Considering the above, it is no wonder that the O-Zones law has triggered a frenzy within the asset management community, as well as among law, accounting and real estate firms, who in recent months have generated hundreds of white papers and alerts praising the Opportunity Zones tax benefit. The initial reaction from seasoned investors was cautious, as there was not a lot of guidance on the mechanics of implementation of the law or clarity on how to structure entities from a tax perspective. Since the legislation was introduced, the Treasury Department has issued two sets of regulations and guidance.
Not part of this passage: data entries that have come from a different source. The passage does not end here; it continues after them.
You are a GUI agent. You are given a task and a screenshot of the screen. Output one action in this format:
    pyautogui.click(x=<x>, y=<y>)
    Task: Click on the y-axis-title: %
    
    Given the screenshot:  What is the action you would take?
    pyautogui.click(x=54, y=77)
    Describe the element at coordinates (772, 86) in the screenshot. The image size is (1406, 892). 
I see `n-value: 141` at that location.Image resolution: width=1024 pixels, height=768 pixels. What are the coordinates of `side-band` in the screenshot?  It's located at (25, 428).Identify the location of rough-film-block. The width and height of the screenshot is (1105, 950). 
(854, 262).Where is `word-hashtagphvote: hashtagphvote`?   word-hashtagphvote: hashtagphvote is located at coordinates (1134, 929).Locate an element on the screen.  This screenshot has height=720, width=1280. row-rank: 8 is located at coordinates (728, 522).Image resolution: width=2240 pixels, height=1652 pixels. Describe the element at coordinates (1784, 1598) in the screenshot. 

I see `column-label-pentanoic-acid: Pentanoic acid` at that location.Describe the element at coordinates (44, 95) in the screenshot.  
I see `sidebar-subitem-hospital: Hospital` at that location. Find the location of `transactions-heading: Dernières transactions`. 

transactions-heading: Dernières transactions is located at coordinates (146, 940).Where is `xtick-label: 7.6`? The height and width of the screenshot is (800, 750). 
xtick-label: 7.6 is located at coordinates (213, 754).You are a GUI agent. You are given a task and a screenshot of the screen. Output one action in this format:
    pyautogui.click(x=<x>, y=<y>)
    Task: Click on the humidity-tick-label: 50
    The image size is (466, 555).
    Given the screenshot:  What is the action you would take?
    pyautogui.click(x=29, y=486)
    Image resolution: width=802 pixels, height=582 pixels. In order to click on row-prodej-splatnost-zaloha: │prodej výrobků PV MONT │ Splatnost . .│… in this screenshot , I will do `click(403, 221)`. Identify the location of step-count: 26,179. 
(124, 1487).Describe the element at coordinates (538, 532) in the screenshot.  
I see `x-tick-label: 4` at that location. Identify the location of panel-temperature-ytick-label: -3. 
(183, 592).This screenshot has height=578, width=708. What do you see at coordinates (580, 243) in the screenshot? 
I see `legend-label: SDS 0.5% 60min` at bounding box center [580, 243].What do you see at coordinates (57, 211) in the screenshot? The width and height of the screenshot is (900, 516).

The first round in October 2018 allayed most concerns the potential funds had about meeting the strict qualification guidelines. The second round, issued just a few weeks ago, addressed taxpayer concerns raised by accountants and lawyers relative to refinancing and income distribution ramifications over the long term of the QOF investments. Both sets of regulations took taxpayer-friendly and fund-friendly approaches on most of the thorny aspects of the law that had been seen as impeding attractiveness of such investments. With most technical hurdles removed and rules promulgated, the questions related to these investments shifted from regulatory compliance to due diligence of various funds that advertise themselves as Qualified Opportunity Funds.
Considering the deadline of December 31, 2019 for most funds to qualify for the full benefits of QOZ (including the 15% discount on deferred gains), some recent arrivals to the O-Zone scene might be looking to cut corners to qualify for self-certification of their compliance with the new rules. We urge utmost care when selecting a qualified investment vehicle to take advantage of this new tax opportunity.
In summary, Opportunity Zones might offer significant tax benefits but investors should carefully analyze various aspects of each program to make an informed decision on whether and how much to invest.